WHAT YOU ARE ASKED TO DO:
Wherever a line in the data below holds "width", copy that line.

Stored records

········

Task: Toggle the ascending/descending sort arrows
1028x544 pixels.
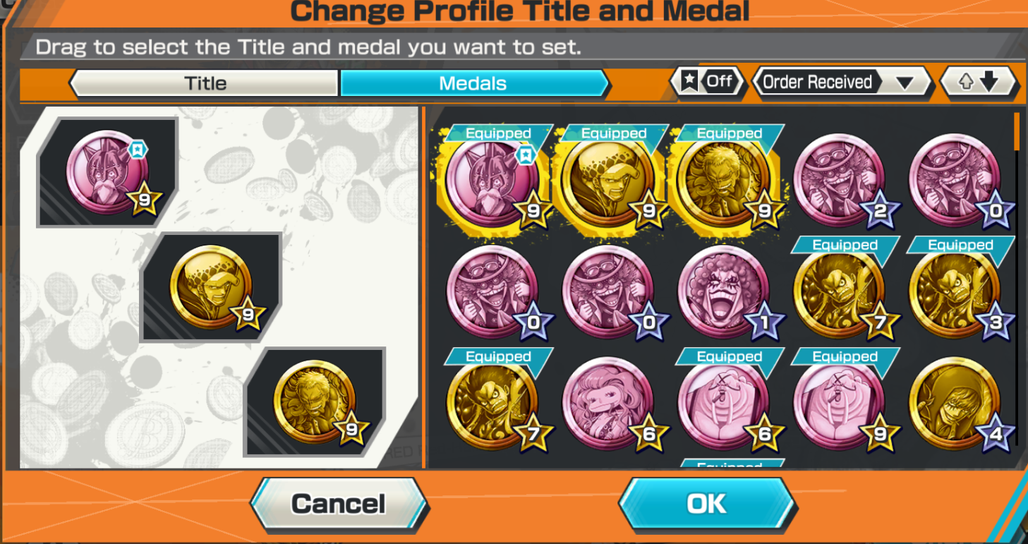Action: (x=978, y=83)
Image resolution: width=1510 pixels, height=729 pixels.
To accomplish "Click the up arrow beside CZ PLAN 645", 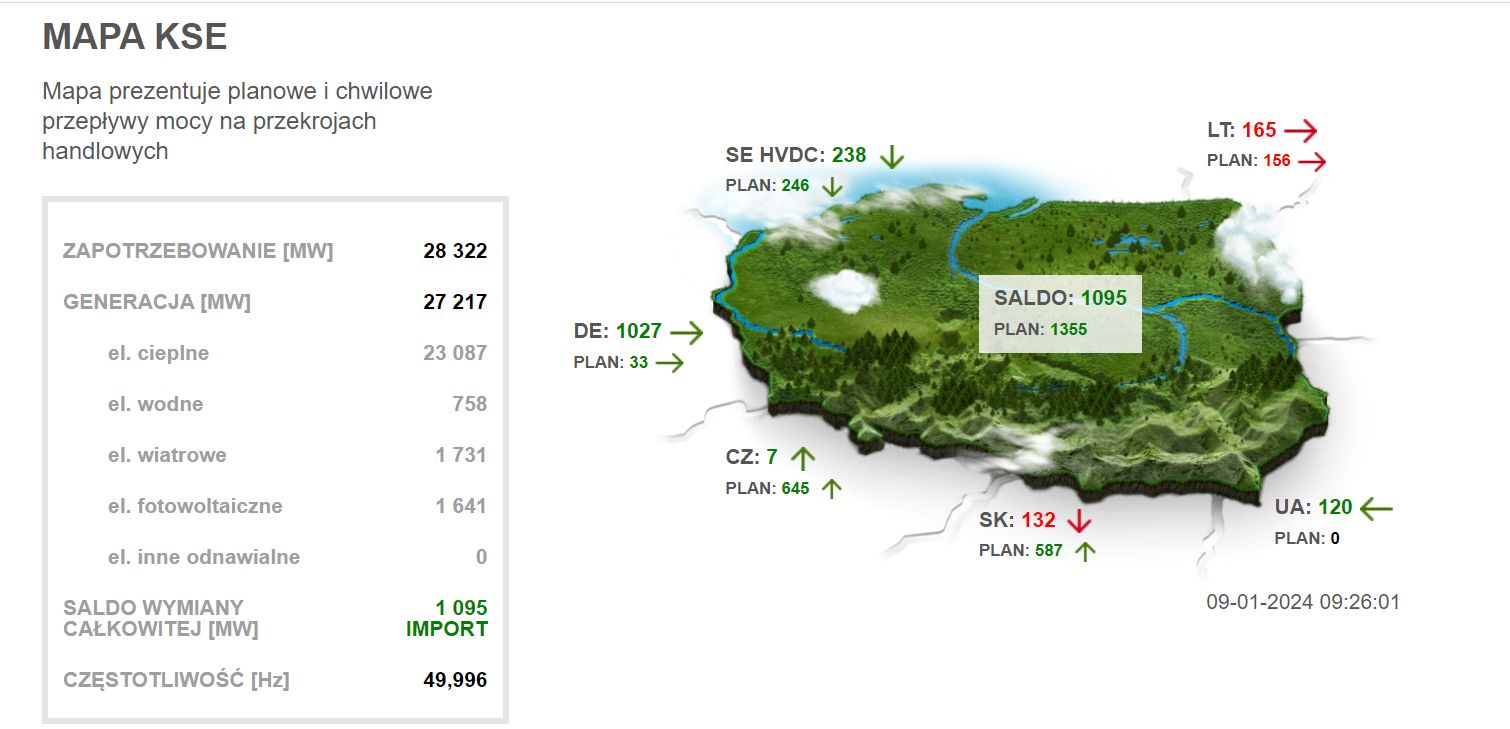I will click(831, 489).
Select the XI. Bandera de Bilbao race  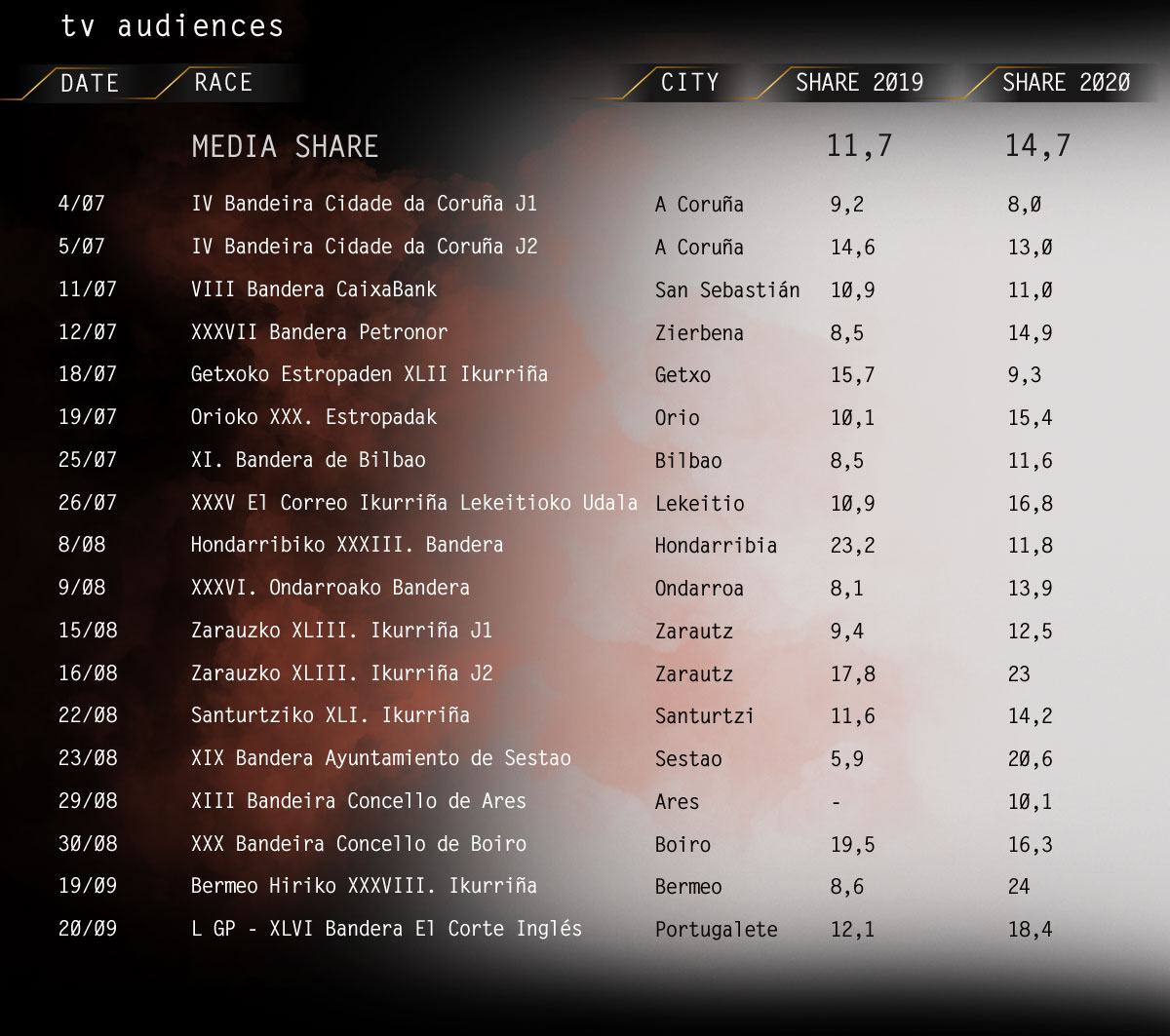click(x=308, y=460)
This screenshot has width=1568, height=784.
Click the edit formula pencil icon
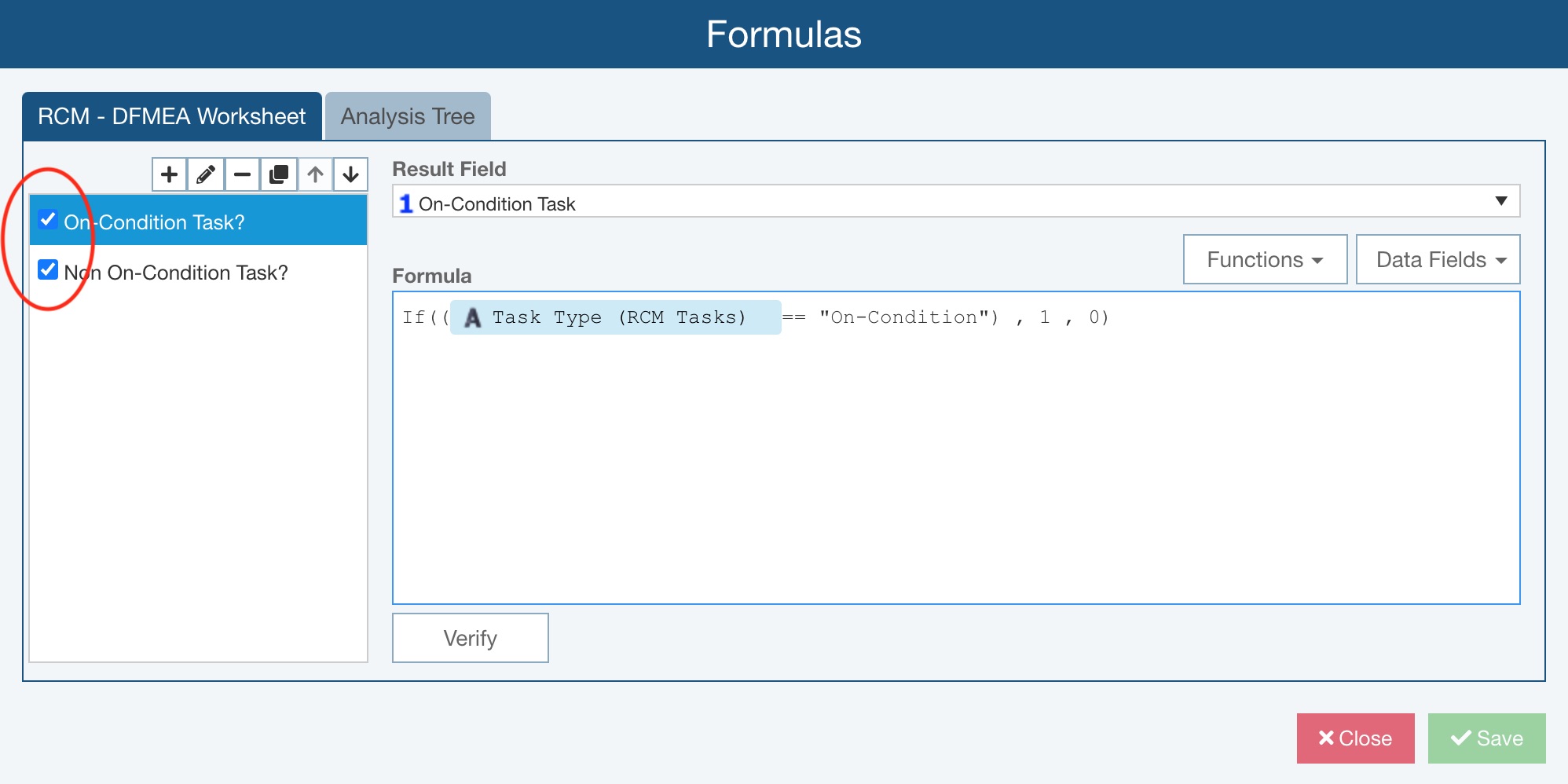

········

WORKED SOLUTION:
Image resolution: width=1510 pixels, height=729 pixels.
This screenshot has width=1568, height=784.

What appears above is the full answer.